In fact, we now know that this matter was extremely delicate and complex to process and that the Chinese themselves did not know at all if, ultimately, we could achieve to a recognition. We had even considered, them and me, two solutions. The maximal solution, which was the simple recognition, and an intermediary solution who would have been to install cultural and economic levels, with some peculiarities as the use of the flag, the number, etc.. Now that this case is over, I can tell you that it was after much hesitation that I wrote my report in Rangoon, by only referring to the first solution. I feared that the existence of two possibilities made the General to hesitate. And I told to myself: "We'll see. If by chance the first solution does not work, I would take out the second." But it was not necessary.

"This is not for tomorrow"

When General de Gaulle received me at the Elysée to conclude, things are that he was just been informed of the assassination of President Kennedy. And that has probably changed something because I think we had a vague idea that the Americans could take advantage, in one way or another, to our initiative. Especially about Vietnam. I think this could have been the case for the Kennedy administration.

When I left that day, General de Gaulle said that he intended to give a positive result to the case if the conversations he had to have in the United States - at the funeral of Kennedy - did not change his mind. And the positive continuation would happen in January 1964.

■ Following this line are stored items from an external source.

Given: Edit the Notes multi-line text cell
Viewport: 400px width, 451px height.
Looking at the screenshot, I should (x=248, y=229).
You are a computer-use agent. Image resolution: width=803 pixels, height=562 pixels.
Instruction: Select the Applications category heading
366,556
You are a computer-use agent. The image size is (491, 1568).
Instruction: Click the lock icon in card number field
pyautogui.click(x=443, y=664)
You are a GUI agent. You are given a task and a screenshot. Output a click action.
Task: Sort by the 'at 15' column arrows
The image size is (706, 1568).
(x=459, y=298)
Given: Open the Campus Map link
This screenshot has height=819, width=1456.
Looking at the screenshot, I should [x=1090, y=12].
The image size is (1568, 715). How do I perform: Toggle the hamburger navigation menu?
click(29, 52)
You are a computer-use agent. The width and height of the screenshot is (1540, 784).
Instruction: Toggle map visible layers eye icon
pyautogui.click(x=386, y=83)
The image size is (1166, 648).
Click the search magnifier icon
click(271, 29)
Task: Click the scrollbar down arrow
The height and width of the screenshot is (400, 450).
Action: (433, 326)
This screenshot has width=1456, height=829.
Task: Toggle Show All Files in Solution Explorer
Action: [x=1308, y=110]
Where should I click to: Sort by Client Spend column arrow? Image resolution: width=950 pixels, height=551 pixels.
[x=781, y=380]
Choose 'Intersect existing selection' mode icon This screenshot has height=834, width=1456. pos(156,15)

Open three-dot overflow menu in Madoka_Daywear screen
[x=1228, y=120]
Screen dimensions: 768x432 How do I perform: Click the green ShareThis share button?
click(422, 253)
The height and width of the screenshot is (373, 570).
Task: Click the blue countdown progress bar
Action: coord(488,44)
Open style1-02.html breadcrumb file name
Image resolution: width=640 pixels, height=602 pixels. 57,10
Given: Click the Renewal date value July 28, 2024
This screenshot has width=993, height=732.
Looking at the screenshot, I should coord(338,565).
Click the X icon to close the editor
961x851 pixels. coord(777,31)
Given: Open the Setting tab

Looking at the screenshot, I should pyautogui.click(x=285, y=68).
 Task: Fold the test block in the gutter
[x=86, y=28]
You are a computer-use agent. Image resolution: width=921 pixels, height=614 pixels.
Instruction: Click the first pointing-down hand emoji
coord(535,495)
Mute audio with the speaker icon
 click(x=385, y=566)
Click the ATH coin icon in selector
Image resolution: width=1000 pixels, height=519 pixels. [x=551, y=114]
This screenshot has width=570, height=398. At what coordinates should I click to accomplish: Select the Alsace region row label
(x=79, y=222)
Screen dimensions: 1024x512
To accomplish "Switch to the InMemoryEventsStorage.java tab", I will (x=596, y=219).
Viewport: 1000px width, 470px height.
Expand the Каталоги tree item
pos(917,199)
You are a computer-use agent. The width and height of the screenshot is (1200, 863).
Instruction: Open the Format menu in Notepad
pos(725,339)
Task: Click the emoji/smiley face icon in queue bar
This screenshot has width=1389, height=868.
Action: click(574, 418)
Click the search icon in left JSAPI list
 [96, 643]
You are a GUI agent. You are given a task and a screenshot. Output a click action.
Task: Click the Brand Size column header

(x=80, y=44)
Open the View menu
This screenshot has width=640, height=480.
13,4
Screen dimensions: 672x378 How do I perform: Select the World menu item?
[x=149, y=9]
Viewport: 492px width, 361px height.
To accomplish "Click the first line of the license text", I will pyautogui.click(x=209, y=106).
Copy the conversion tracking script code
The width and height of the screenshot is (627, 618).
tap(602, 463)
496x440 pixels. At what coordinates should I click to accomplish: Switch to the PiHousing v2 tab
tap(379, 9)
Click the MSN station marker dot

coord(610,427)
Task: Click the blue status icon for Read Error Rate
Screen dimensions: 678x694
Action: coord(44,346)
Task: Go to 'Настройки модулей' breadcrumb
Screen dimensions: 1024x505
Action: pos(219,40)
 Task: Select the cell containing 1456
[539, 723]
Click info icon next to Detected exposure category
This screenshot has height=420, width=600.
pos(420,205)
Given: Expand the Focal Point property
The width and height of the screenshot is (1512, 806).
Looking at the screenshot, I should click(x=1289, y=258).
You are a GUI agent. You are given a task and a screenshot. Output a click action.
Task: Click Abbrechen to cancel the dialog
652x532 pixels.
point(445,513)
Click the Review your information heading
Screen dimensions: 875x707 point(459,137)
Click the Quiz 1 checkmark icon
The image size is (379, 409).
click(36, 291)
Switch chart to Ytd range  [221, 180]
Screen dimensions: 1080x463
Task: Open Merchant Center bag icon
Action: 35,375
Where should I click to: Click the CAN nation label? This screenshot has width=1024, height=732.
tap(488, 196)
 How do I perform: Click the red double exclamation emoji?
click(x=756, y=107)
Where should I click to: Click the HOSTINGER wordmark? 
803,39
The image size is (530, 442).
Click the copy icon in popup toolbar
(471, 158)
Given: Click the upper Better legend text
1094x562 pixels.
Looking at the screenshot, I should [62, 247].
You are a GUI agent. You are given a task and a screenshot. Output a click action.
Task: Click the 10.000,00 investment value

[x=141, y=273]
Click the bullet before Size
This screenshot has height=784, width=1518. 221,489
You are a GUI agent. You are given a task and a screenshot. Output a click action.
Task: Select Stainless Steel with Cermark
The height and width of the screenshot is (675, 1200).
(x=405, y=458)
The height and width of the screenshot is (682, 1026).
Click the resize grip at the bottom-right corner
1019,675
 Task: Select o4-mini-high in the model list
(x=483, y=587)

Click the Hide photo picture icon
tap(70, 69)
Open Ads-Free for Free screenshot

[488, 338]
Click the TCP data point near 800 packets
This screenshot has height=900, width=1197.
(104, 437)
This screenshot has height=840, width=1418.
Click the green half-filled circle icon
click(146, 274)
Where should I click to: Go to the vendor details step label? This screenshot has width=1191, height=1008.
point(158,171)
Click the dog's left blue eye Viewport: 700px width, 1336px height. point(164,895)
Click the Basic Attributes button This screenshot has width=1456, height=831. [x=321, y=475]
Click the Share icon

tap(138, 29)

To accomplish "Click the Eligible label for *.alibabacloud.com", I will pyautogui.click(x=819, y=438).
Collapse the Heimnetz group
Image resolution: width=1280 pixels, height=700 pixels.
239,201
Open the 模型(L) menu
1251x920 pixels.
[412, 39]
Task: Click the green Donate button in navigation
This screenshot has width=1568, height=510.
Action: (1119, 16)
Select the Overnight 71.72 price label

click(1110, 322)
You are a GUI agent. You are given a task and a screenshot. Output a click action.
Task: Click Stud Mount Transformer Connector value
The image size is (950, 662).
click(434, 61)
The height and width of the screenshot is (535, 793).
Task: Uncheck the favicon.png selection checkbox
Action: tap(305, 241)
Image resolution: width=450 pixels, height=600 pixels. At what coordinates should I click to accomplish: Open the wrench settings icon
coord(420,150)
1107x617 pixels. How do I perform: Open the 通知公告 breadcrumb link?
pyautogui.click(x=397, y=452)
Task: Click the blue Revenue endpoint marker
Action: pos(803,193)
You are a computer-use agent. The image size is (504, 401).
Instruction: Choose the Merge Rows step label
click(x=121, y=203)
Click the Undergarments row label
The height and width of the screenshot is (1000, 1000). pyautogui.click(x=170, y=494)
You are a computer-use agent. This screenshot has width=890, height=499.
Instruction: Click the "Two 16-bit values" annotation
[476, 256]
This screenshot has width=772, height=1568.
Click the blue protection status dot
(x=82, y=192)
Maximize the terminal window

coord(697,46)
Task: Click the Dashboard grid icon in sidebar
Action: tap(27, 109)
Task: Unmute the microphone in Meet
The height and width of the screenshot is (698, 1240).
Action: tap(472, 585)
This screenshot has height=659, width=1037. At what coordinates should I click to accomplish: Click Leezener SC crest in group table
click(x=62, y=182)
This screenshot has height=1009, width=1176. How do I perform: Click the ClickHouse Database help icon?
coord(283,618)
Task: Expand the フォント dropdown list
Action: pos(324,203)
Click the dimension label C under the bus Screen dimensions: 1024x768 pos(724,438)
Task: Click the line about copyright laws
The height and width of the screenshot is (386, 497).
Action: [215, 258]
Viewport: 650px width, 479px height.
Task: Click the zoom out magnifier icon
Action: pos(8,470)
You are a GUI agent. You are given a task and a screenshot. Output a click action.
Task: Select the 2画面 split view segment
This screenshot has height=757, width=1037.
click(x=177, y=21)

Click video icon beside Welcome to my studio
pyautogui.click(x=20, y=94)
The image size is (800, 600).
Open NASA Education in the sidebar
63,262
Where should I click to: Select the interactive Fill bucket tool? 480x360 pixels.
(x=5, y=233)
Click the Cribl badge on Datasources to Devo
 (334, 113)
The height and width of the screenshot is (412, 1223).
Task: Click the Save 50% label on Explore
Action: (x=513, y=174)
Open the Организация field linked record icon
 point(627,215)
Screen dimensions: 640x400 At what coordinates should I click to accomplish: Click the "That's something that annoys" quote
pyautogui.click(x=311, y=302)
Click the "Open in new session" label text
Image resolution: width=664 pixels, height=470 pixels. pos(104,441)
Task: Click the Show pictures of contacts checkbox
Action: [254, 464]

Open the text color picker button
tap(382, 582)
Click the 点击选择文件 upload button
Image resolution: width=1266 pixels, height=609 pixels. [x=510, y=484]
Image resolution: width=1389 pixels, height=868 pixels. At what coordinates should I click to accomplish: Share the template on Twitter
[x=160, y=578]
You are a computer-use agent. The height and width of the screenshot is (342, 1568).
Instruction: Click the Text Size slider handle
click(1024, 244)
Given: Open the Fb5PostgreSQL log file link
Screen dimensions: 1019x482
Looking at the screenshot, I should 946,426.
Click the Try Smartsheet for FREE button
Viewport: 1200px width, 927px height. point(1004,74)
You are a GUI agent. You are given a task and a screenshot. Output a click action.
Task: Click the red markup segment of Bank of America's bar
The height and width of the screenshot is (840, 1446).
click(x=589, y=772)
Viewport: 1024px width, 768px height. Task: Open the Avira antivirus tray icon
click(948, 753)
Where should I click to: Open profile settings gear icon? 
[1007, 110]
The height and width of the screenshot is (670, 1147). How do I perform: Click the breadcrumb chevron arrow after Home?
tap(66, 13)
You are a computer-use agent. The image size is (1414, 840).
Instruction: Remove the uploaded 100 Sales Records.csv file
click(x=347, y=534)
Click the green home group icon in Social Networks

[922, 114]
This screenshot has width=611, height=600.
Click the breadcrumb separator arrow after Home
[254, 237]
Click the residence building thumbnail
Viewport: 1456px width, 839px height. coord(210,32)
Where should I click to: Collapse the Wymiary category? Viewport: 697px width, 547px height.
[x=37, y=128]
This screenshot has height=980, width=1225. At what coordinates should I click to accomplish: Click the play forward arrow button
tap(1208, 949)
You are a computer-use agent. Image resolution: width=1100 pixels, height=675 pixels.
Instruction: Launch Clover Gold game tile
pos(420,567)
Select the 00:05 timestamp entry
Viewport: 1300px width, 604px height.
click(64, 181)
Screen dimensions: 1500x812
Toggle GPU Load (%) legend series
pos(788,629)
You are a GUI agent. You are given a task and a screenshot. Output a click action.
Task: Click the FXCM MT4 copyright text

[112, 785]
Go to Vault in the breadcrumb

Finally, it is the way things happened. I remember that the Americans at the time were quite worried. General had reported that the recognition of China "was not for tomorrow", but wondered whether they should take the word in its literal meaning. Curiously, it was primarily among the "liberals" in the United States that the concerns were most acute. Some people were thinking that such a gesture would promote at the upcoming elections, the most reactionary candidate for the presidency. In any event, today we see how the General was a precursor. It took eight years for the President of the United States to do the same thinking as him. But I believe that although the delay was quite long, our initiative of 1964 was a beginning, a precedent whose existence was able to apply afterwards.


Edgar Faure (1908-1988)

the view from my flat in Brusselsdie nacht/La nuit - mai 2009 - "De l'art de la table"

Comments

Aprilsnow 四月雪 5. June 2009, 06:22

Thank you very much for all the effort of finding, translating this article and giving all the useful links as well, I have read them all. I also read some Chinese articles... very interesting history. Check out this site and click on the flash file (red color) at the lower right corner. I am reading its mirror site in Chinese about De Gallue.

galanga 5. July 2009, 13:59

Thanks for your interest.:smile:
I am reading your comment too late, seemingly the website about De Gaulle has been completely changed, and the chinese version is now more accessible at the previous address :worried:
I sent them an email to know where it is, will see if they answer.

galanga 17. August 2009, 19:18

I forgot to mention that they answered immediately, and sid that they are currently changing all the website, and the chinese and other international versions will be back soon (but maybe not before late september, I suppose, as nobody works in France during summer, but this is a secret... ).